++++ The data ++++

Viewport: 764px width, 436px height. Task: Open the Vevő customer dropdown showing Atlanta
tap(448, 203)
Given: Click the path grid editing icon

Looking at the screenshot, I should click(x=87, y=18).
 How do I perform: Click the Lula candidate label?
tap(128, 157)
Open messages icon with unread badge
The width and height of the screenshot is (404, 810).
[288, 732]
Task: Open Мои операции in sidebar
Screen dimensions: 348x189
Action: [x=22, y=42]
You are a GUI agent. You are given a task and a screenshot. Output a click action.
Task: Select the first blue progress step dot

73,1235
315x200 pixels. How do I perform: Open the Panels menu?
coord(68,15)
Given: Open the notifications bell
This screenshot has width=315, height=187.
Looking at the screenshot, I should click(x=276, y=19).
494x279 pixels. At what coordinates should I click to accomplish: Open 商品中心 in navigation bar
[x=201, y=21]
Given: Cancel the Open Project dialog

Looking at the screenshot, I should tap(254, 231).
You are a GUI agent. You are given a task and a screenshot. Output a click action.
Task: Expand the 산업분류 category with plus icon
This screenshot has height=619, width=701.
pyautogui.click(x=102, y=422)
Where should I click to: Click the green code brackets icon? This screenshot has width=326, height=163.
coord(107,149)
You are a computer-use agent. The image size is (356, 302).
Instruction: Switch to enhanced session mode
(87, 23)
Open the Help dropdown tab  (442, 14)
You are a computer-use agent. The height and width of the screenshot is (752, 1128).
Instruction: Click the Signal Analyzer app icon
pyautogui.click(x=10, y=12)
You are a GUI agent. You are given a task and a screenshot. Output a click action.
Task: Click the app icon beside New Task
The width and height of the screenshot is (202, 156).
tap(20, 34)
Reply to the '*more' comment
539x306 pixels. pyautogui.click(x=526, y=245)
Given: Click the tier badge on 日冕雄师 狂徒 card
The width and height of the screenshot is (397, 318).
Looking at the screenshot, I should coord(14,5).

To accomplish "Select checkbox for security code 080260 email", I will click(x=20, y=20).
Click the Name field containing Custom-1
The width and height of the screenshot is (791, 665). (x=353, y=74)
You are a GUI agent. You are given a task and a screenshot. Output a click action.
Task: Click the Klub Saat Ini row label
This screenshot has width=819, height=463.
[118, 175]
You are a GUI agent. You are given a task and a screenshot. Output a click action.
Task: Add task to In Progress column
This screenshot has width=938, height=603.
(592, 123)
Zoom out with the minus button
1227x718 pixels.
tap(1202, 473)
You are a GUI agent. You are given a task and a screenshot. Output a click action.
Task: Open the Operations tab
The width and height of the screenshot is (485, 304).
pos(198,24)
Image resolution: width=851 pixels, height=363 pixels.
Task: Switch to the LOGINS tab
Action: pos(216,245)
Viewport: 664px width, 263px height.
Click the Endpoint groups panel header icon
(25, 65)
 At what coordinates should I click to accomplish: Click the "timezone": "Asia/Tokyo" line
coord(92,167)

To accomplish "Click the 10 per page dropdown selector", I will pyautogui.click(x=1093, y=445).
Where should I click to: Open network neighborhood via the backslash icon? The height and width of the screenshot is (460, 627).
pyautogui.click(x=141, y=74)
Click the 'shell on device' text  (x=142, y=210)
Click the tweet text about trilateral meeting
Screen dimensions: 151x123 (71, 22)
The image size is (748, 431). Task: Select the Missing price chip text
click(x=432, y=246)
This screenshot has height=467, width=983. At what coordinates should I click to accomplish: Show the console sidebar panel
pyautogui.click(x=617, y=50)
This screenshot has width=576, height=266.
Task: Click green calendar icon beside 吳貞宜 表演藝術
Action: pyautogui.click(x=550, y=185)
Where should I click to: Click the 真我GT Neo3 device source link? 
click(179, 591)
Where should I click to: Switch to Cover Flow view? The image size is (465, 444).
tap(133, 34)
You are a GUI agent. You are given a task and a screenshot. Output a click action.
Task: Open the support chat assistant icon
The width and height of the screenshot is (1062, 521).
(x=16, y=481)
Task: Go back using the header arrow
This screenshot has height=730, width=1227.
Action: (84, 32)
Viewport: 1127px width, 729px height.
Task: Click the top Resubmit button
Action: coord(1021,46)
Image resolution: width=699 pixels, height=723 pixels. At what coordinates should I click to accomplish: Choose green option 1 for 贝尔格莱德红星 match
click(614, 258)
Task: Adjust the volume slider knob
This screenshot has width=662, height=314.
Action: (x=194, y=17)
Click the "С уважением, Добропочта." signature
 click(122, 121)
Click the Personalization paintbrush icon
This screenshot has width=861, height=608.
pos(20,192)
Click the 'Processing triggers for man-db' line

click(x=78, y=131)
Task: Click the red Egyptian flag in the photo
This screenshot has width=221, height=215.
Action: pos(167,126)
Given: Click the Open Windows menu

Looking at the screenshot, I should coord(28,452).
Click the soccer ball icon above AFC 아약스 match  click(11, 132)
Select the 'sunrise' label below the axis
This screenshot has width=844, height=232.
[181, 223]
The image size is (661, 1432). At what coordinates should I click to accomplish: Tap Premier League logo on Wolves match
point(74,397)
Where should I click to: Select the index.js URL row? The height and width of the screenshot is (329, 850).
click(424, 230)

++++

> [Aim of the task] Reproduce each line of the data without any change.

> [Output of the task]
Viewport: 764px width, 436px height. Task: Open the Vevő customer dropdown showing Atlanta
tap(448, 203)
Given: Click the path grid editing icon

Looking at the screenshot, I should click(x=87, y=18).
 How do I perform: Click the Lula candidate label?
tap(128, 157)
Open messages icon with unread badge
The width and height of the screenshot is (404, 810).
[288, 732]
Task: Open Мои операции in sidebar
Screen dimensions: 348x189
Action: [x=22, y=42]
You are a GUI agent. You are given a task and a screenshot. Output a click action.
Task: Select the first blue progress step dot

73,1235
315x200 pixels. How do I perform: Open the Panels menu?
coord(68,15)
Given: Open the notifications bell
This screenshot has width=315, height=187.
Looking at the screenshot, I should click(x=276, y=19).
494x279 pixels. At what coordinates should I click to accomplish: Open 商品中心 in navigation bar
[x=201, y=21]
Given: Cancel the Open Project dialog

Looking at the screenshot, I should tap(254, 231).
You are a GUI agent. You are given a task and a screenshot. Output a click action.
Task: Expand the 산업분류 category with plus icon
This screenshot has height=619, width=701.
pyautogui.click(x=102, y=422)
Where should I click to: Click the green code brackets icon? This screenshot has width=326, height=163.
coord(107,149)
You are a computer-use agent. The image size is (356, 302).
Instruction: Switch to enhanced session mode
(87, 23)
Open the Help dropdown tab  (442, 14)
You are a computer-use agent. The height and width of the screenshot is (752, 1128).
Instruction: Click the Signal Analyzer app icon
pyautogui.click(x=10, y=12)
You are a GUI agent. You are given a task and a screenshot. Output a click action.
Task: Click the app icon beside New Task
The width and height of the screenshot is (202, 156).
tap(20, 34)
Reply to the '*more' comment
539x306 pixels. pyautogui.click(x=526, y=245)
Given: Click the tier badge on 日冕雄师 狂徒 card
The width and height of the screenshot is (397, 318).
Looking at the screenshot, I should coord(14,5).

To accomplish "Select checkbox for security code 080260 email", I will click(x=20, y=20).
Click the Name field containing Custom-1
The width and height of the screenshot is (791, 665). (x=353, y=74)
You are a GUI agent. You are given a task and a screenshot. Output a click action.
Task: Click the Klub Saat Ini row label
This screenshot has width=819, height=463.
[118, 175]
You are a GUI agent. You are given a task and a screenshot. Output a click action.
Task: Add task to In Progress column
This screenshot has width=938, height=603.
(592, 123)
Zoom out with the minus button
1227x718 pixels.
tap(1202, 473)
You are a GUI agent. You are given a task and a screenshot. Output a click action.
Task: Open the Operations tab
The width and height of the screenshot is (485, 304).
pos(198,24)
Image resolution: width=851 pixels, height=363 pixels.
Task: Switch to the LOGINS tab
Action: pos(216,245)
Viewport: 664px width, 263px height.
Click the Endpoint groups panel header icon
(25, 65)
 At what coordinates should I click to accomplish: Click the "timezone": "Asia/Tokyo" line
coord(92,167)

To accomplish "Click the 10 per page dropdown selector", I will pyautogui.click(x=1093, y=445).
Where should I click to: Open network neighborhood via the backslash icon? The height and width of the screenshot is (460, 627).
pyautogui.click(x=141, y=74)
Click the 'shell on device' text  (x=142, y=210)
Click the tweet text about trilateral meeting
Screen dimensions: 151x123 (71, 22)
The image size is (748, 431). Task: Select the Missing price chip text
click(x=432, y=246)
This screenshot has height=467, width=983. At what coordinates should I click to accomplish: Show the console sidebar panel
pyautogui.click(x=617, y=50)
This screenshot has width=576, height=266.
Task: Click green calendar icon beside 吳貞宜 表演藝術
Action: pyautogui.click(x=550, y=185)
Where should I click to: Click the 真我GT Neo3 device source link? 
click(179, 591)
Where should I click to: Switch to Cover Flow view? The image size is (465, 444).
tap(133, 34)
You are a GUI agent. You are given a task and a screenshot. Output a click action.
Task: Open the support chat assistant icon
The width and height of the screenshot is (1062, 521).
(x=16, y=481)
Task: Go back using the header arrow
This screenshot has height=730, width=1227.
Action: (84, 32)
Viewport: 1127px width, 729px height.
Task: Click the top Resubmit button
Action: coord(1021,46)
Image resolution: width=699 pixels, height=723 pixels. At what coordinates should I click to accomplish: Choose green option 1 for 贝尔格莱德红星 match
click(614, 258)
Task: Adjust the volume slider knob
This screenshot has width=662, height=314.
Action: (x=194, y=17)
Click the "С уважением, Добропочта." signature
 click(122, 121)
Click the Personalization paintbrush icon
This screenshot has width=861, height=608.
pos(20,192)
Click the 'Processing triggers for man-db' line

click(x=78, y=131)
Task: Click the red Egyptian flag in the photo
This screenshot has width=221, height=215.
Action: pos(167,126)
Given: Click the Open Windows menu

Looking at the screenshot, I should coord(28,452).
Click the soccer ball icon above AFC 아약스 match  click(11, 132)
Select the 'sunrise' label below the axis
This screenshot has width=844, height=232.
[181, 223]
The image size is (661, 1432). At what coordinates should I click to accomplish: Tap Premier League logo on Wolves match
point(74,397)
Where should I click to: Select the index.js URL row? The height and width of the screenshot is (329, 850).
click(424, 230)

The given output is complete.